While factors such as environment and socioeconomic status undoubtedly play a role in these health discrepancies, Barreiro’s group showed that the immune response itself differs unexpectedly between people of African and European ancestry. How did they do this?

They first collected blood samples from both groups and isolated their macrophages, immune cells that “eat” bacteria and other parasites. Next, they infected these immune cells with bacterial pathogens—either Salmonella or Listeria, both common culprits of food poisoning—and used leading-edge genomic sequencing techniques to see how infection altered gene activity. Remarkably, they discovered that about one-third of genes active in macrophages showed different activity in people of European versus African descent.

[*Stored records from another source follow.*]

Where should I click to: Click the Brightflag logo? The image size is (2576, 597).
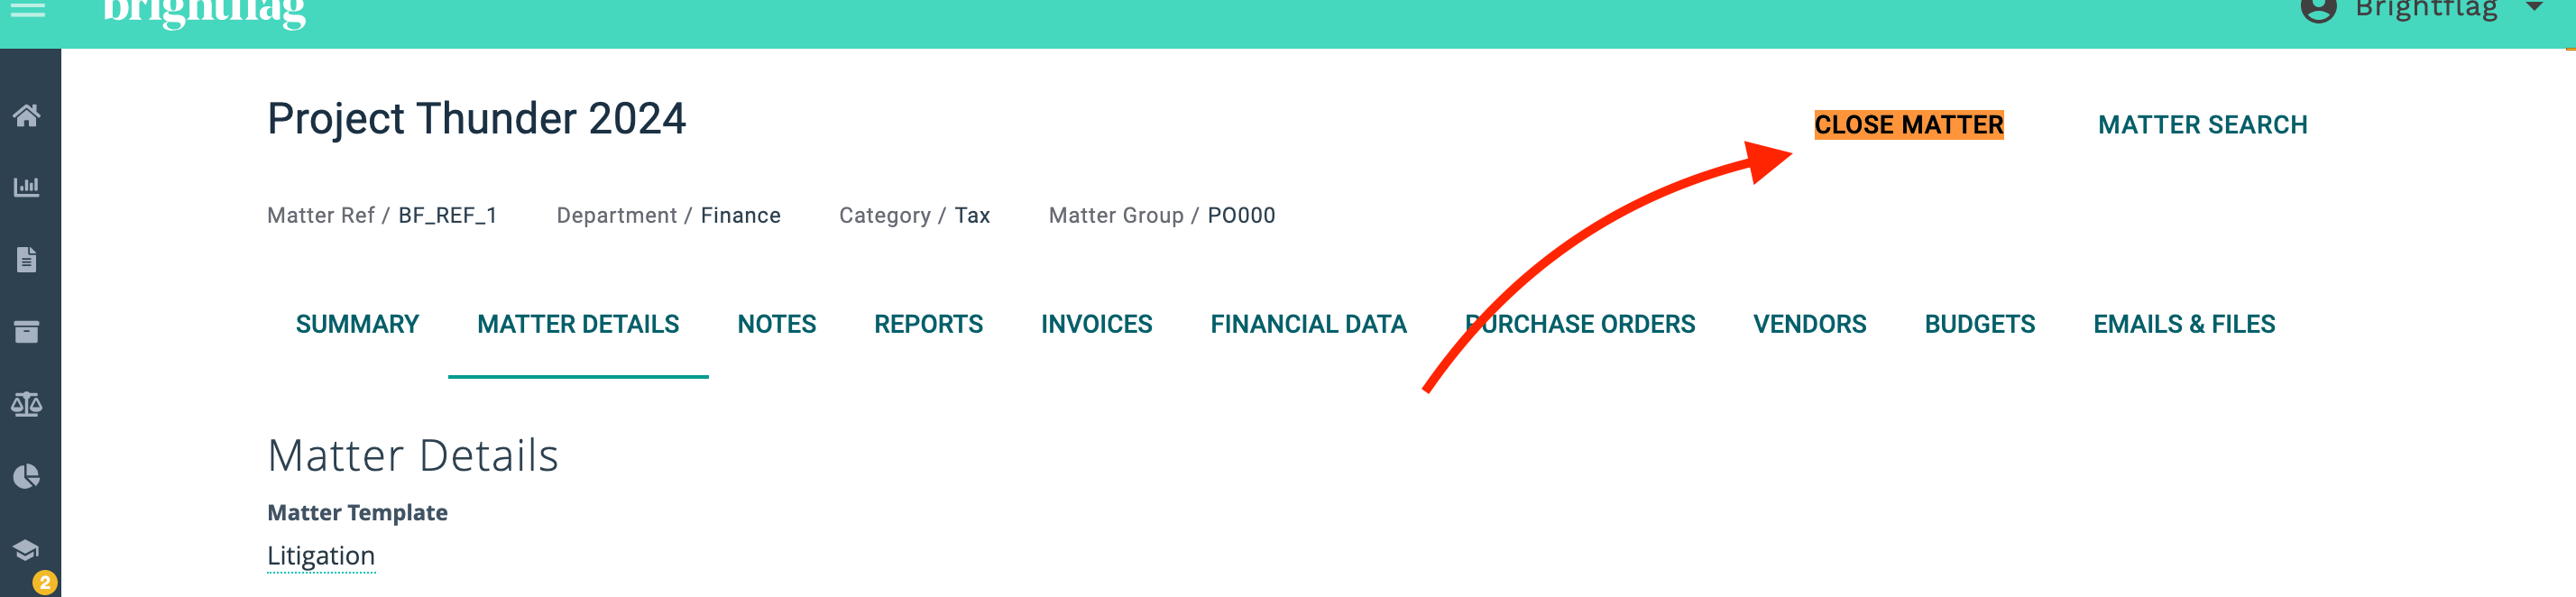point(205,12)
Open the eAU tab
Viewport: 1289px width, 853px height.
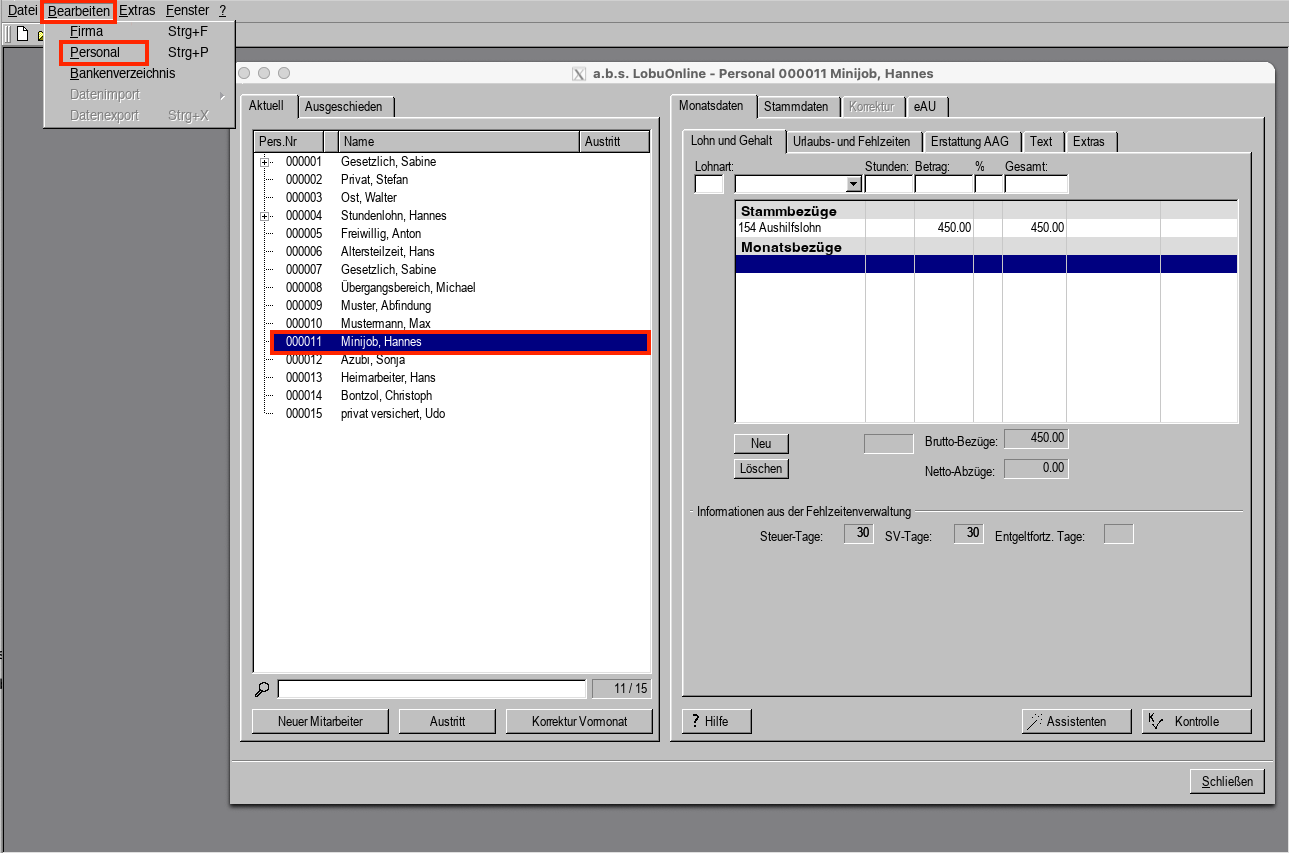coord(925,107)
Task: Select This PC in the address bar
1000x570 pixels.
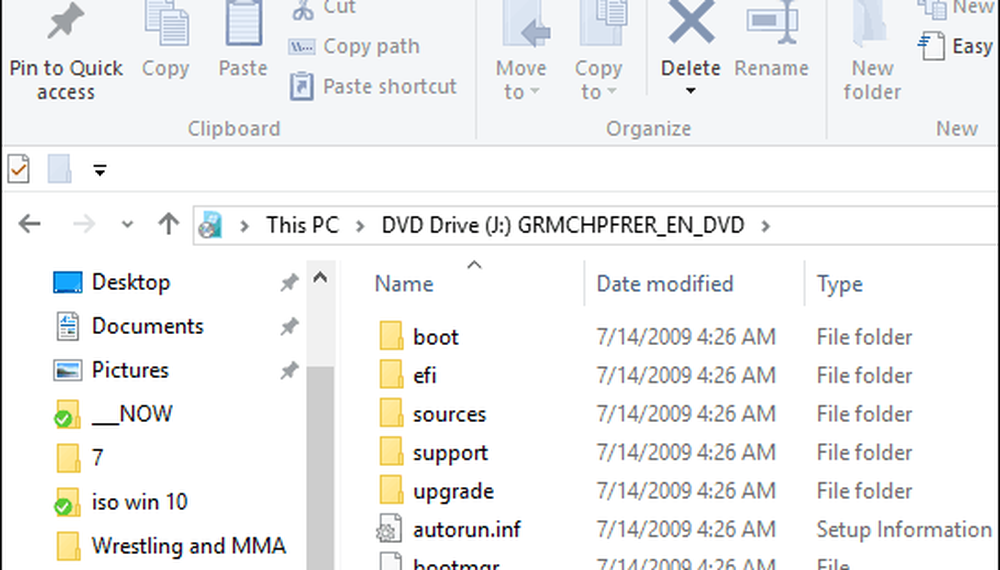Action: point(300,225)
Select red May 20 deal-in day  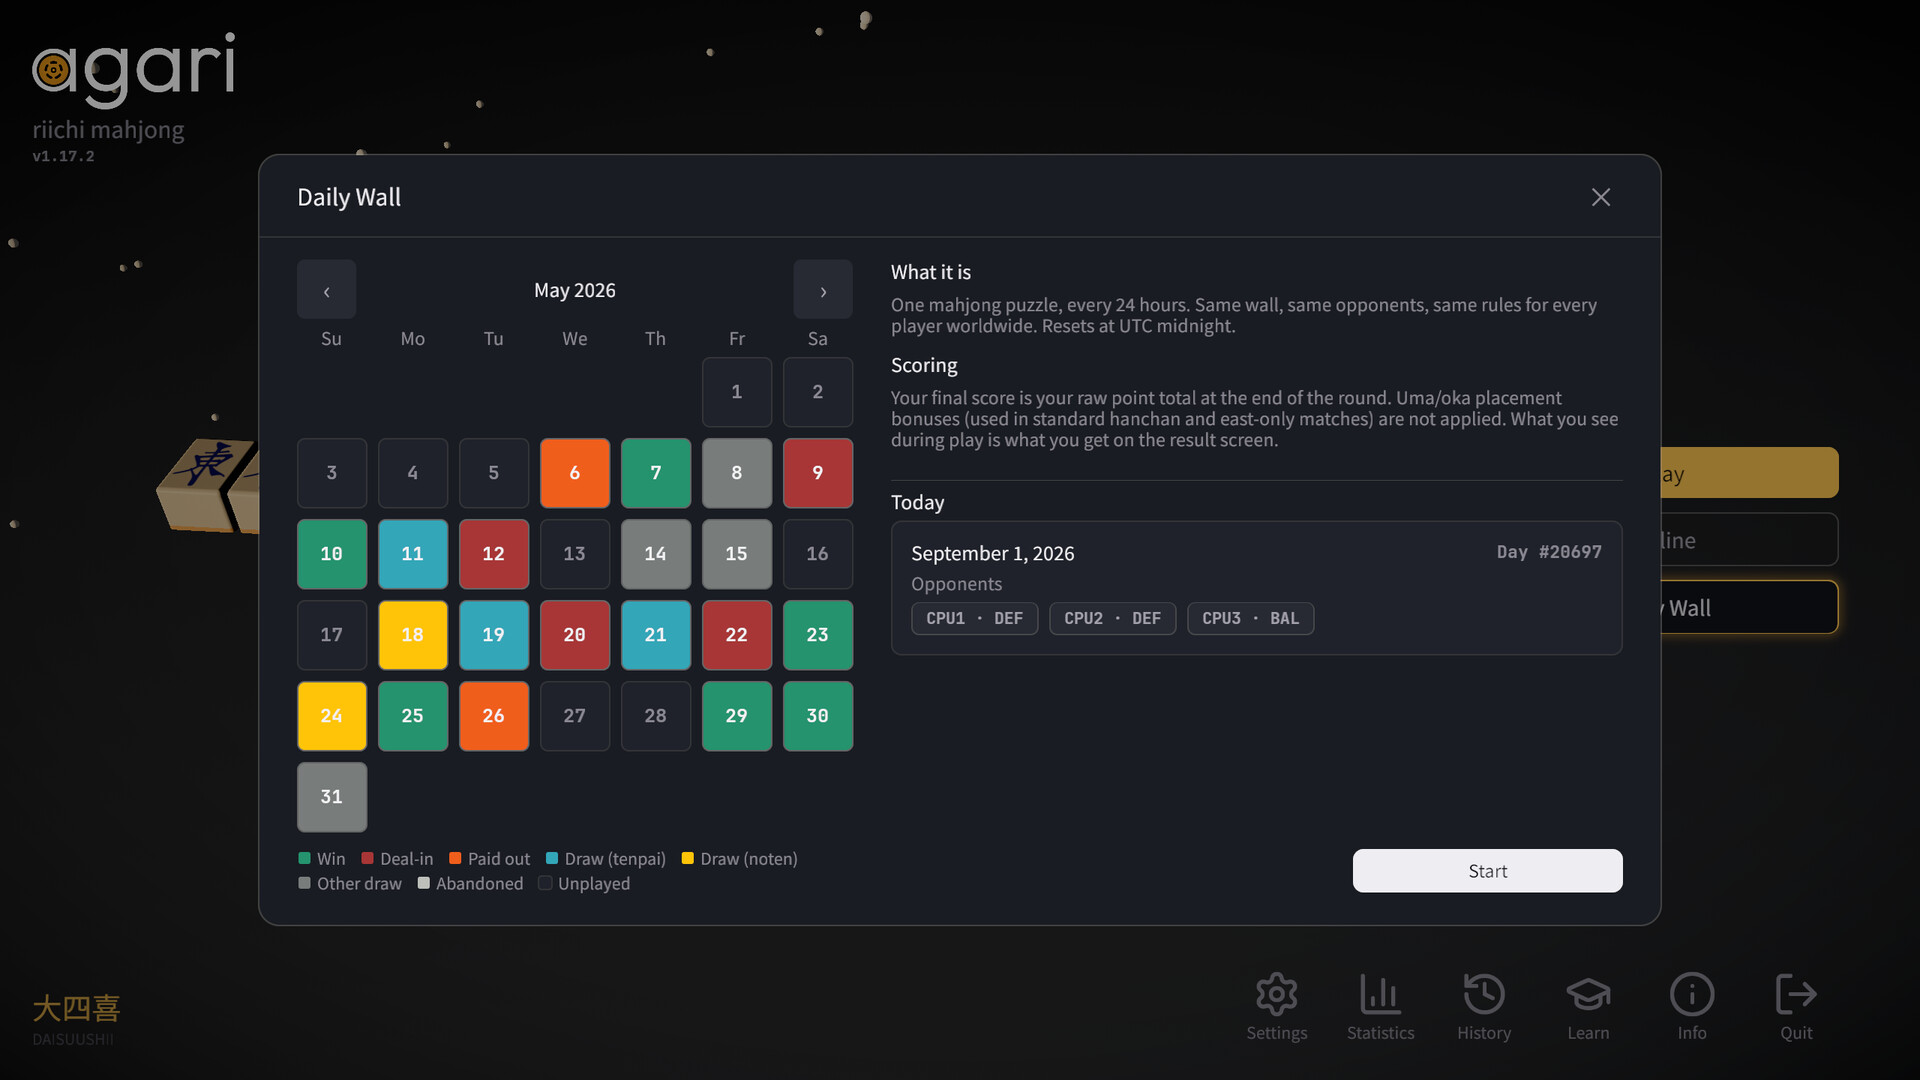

It turns out that many of these genes are involved in activating the immune system: people of African ancestry showed much higher expression of genes associated with inflammation compared to those of European origin. While some of these are linked to known immune diseases like celiac and Crohn’s disease, they also provided at least one advantage: macrophages from African Americans were far better at devouring bacterial invaders and eliminating infection.

Incredibly, interbreeding with another human species—Neanderthals—also plays a role in this story. Although Neanderthals went extinct around 40,000 years ago, they left an indelible mark on the human genome, contributing to about 2 percent or less of human ancestry. Barreiro’s team identified immune variants that were preferentially passed on from Neanderthals to people of European—but not African—ancestry. Notably, these DNA variants are associated with reduced inflammation. (In a complementary report, the Barreiro lab explored a specific immunity gene that protects against viral infection and also appears to have been obtained from Neanderthal interbreeding.)

One mystery remains: what evolutionary pressures gave rise to these divergent immune responses? One possibility is that humans who migrated out of Africa experienced fewer exposures to potentially dangerous microbes, making a robust inflammatory response less valuable or even harmful. In contrast, Africa’s tropical environment may have favored a stronger immune response to combat more frequent pathogen exposure.

Regardless of the ultimate cause, each population seems to have ended at a different “balance point.” The immune system operates somewhat like a smoke alarm, keeping us safe from possible disaster. And like a smoke alarm, the system should respond proportionally to the threat at hand: not sensitive enough, and you risk being unaware as fire engulfs your house. But too sensitive, and the alarm shrieks at the first hint of burnt toast. There’s always a tradeoff. While an overactive immune system is better at fending off parasites, it may also lead to higher risk of autoinflammatory and autoimmune diseases.

Carl Sagan, a famous astronomer and science popularizer, once said, “You have to know the past to understand the present.” By highlighting how long-ago evolutionary events affect our genome, Barreiro’s findings expose a key influence that human ancestry has on immunity. Further, his research underscores the necessity of expanding racial diversity in clinical trials, where commonly more than 80 percent of participants are white. Together, by helping us better understand the evolutionary forces shaping our species, the work of Barreiro and others may contribute to the eventual dream of precision medicine.